**Text under study**
[Start of section]

Coyne didn't say what you did, though.
He said the jazz composition was determined “in advance.”
Indeed. As it was. Jazz compositions are not produced ex nihilo. You wouldn't even be able to recognize it as "jazz", if it did not proceed sequentially from previous compositions and interpretations, that were also described as "jazz". Do you know why no one can tell you who composed the first jazz composition? Because there wasn't one. Over time, new musical genres come slowly into being, while others disappear or become one of many inspirations that led to the next. But that doesn't mean "the big bang composed it". If your belief is that a musical composition must have a single Author whose unique genius solely and exclusively composed it, the error is in your thinking, not in whom you ascribe that mystical superagency to. If you approached the musician in question in quieter times, when they weren't already thinking about free will, and simply asked them relevant questions about the ultimate composition of the work - when they first picked up their instrument, what it was like to learn it, who taught them to play, what artists inspired them, who wrote the original piece they are interepreting, who crafted their current instrument and why they chose it from the workshop, why their instrument plays in certain keys and not others or can achieve one type of transition and not another - they'd not only be capable of explaining some of the previous causal factors, but actually eager to do so. It was the assault to his ego that made the musician violently angry, not true ignorance as to the history of jazz. Everyone who plays knows that they are the next step in a long line of players.

[End of section]

**Dataset extract**

[Start of section]

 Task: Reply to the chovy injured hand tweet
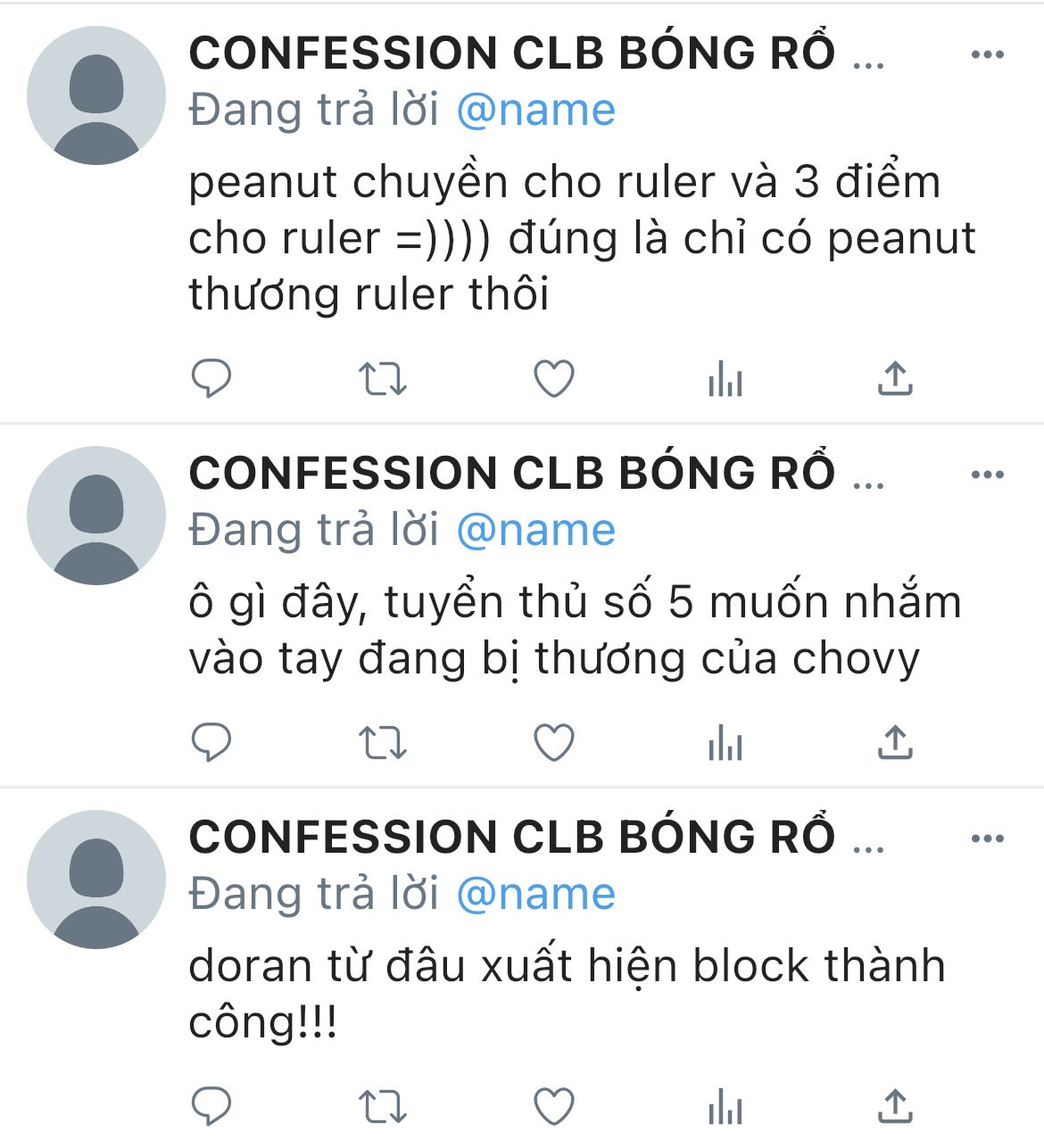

[End of section]

**Requirement 1**
Decide whether each statement below agrees with the passage on jazz composition and free will. Answer yes or no for each, and quote the words from the passage that settle it.
(a) Coyne said the jazz composition was determined "in advance."
(b) The passage says no one can name the first jazz composition because there was none.
(c) The passage says the musician became violently angry out of true ignorance of jazz history.
**Requirement 2**
Write what comes next in the passage on jazz composition and free will, starting after its final sentence.

**Exercise output 1**
(a) Yes: "He said the jazz composition was determined “in advance.”"
(b) Yes: "Do you know why no one can tell you who composed the first jazz composition? Because there wasn't one."
(c) No: "It was the assault to his ego that made the musician violently angry, not true ignorance as to the history of jazz."

**Exercise output 2**
None of that makes music somehow free of cause and effect, nor should we see it as taking away from the authorship of a given piece of music. Insisting that you are only the author of an interpretation if you effected a universe-breaking miracle in order to create it is setting the bar far, far too high. It's enough that he was the first player to produce that particular performance. You need no other reason to call him the author of that improvisation.
Except it wasn't determined in advance. It was determined exactly in the moment the determination happened. The moment those preconditions hit the agent, such that the agent processed them into the actual jazz compositions, is the moment in which the determination happened.

It would not happen without the agent.

There is no "fate" involved there which has written 'he shall compose THIS' before the composition. The composition itself happens, and it happens as a result of the jazz musician making a decision.

Before the particles collide, they are not particles that have collided, they are particles that are going to collide. The collision doesn't happen until it happens, though, and the determination is a matter of course, but still is the moment in which decision happened even if the preconditions were fixed by their own preconditions and so on back in time. The event itself is the decision of the result.
 
I haven’t said any of the things you seem to be ascribing to me, nor have I said that music-making is free of cause and effect. I have said just the opposite.
You've said a bunch of obfuscating nonsense, is what you've said. Try to think rationally: don't just tell me why you feel it is wrong, tell me why is it wrong to observe that the conditions which produced a piece of music must logically have preceded it? Don't tell me what you (inaccurately) think Coyne implied, tell me what you are concretely claiming about the universe when you object to his observation? No, no musician is the sole creator of a musical interpretation. No, this doesn't mean they aren't the composer of that particular piece of work. No, "free will" is not necessary or even helpful in explaining where musical interpretations come from.
You obviously have not understood a word I’ve said, and you are only spoiling for a fight. I’ve no interest in engaging with someone who so egregiously misrepresents my clear position, and then labels the stupid straw man of what I said “obfuscating nonsense.” Bye.
 
I haven’t said any of the things you seem to be ascribing to me, nor have I said that music-making is free of cause and effect. I have said just the opposite.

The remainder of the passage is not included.